Optimization and mechanism of phosphorus removal in plant-biofilm oxidation ditches: Plant uptake, iron plaque adsorption, and rhizosphere regulation

Abstract

Poor phosphorus removal capacity has always been a Chinese wall to the development of oxidation ditch. Here, plant-biofilm oxidation ditch (PBOD) was proposed with different aeration conditions and plant types to investigate the parameter optimization of PBOD and internal mechanism of accelerated phosphorus removal. The results showed that the combination of aeration and plants was demonstrated as effective to enhance the PBOD capacity for sewage purification and phosphorus removal, since they can jointly promote the change of Fe2+ into Fe3+. Subsequently, part of Fe3+ and phosphate ions formed phosphate precipitation, and the other part of Fe3+ formed iron membrane on root surface, which can effectively adsorb phosphorus in sewage, so as to reduce the content of iron and phosphorus in sewage. Plant species did not play an important role in the removal effect of phosphorus but in the removal pathway: Canna generalis absorbed more phosphorus in the plant tissue than Zizania caduciflora, whereas Zizania caduciflora adsorbed more phosphorus on the root surface than Canna generalis.
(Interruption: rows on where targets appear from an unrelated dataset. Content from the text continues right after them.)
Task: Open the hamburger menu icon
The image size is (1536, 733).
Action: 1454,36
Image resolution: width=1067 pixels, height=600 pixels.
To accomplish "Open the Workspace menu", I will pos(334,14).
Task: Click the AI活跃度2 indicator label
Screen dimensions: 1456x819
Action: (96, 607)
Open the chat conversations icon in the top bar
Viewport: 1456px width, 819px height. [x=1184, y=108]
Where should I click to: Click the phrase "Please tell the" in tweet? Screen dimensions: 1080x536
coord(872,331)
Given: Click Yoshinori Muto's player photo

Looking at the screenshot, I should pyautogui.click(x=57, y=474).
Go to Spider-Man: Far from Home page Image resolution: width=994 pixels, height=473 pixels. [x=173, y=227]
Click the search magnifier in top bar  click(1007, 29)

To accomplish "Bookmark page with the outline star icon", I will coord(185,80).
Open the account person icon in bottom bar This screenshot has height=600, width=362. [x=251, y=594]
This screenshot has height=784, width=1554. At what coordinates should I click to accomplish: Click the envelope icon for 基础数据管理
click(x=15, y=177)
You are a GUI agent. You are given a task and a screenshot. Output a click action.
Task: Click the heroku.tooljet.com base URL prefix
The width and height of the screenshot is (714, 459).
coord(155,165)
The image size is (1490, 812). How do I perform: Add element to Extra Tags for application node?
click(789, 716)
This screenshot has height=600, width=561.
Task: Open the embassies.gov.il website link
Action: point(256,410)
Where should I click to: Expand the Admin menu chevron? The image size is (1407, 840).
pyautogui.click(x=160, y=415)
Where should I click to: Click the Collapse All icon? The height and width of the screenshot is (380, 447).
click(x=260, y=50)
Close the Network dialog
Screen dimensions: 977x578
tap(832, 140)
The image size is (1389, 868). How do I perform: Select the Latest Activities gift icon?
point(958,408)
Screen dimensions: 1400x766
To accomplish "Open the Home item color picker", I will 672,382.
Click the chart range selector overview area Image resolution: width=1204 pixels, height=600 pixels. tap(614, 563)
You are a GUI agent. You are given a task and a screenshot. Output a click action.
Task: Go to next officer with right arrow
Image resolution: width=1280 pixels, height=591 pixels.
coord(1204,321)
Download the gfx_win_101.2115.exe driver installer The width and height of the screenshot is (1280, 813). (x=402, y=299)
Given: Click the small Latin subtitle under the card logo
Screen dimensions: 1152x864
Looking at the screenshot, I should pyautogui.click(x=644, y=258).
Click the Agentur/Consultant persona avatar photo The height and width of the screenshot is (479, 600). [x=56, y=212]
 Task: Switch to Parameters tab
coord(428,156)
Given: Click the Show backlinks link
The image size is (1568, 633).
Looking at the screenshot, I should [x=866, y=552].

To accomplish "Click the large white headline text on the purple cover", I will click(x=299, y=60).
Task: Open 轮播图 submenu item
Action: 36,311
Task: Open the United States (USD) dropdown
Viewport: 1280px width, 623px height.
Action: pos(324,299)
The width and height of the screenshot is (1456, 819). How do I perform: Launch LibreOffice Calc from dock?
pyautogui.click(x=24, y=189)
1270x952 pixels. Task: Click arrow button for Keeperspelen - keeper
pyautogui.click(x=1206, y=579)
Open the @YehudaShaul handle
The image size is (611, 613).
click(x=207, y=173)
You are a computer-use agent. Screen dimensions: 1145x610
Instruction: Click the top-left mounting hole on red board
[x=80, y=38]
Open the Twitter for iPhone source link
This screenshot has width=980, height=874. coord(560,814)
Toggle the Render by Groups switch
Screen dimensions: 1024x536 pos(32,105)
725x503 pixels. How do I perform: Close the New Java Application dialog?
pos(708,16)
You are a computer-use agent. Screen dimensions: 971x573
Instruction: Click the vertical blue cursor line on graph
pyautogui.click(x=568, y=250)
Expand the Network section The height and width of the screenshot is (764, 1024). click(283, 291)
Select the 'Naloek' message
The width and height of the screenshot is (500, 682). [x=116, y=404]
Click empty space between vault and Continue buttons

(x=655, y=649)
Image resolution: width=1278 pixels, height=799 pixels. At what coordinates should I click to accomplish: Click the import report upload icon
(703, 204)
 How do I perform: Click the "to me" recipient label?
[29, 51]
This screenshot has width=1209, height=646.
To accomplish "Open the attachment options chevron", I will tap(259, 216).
This is due to (a) Canna generalis roots released more organic acids, which may promote the conversion of insoluble inorganic phosphorus into soluble phosphate ions for plant uptake, and may reduce the amount of iron plaque on the root surface by generating organic acid chelated iron; (b) Zizania caduciflora has strong root oxygen secretion capacity and is easier to form iron plaque on the root surface, so it attaches more phosphorus.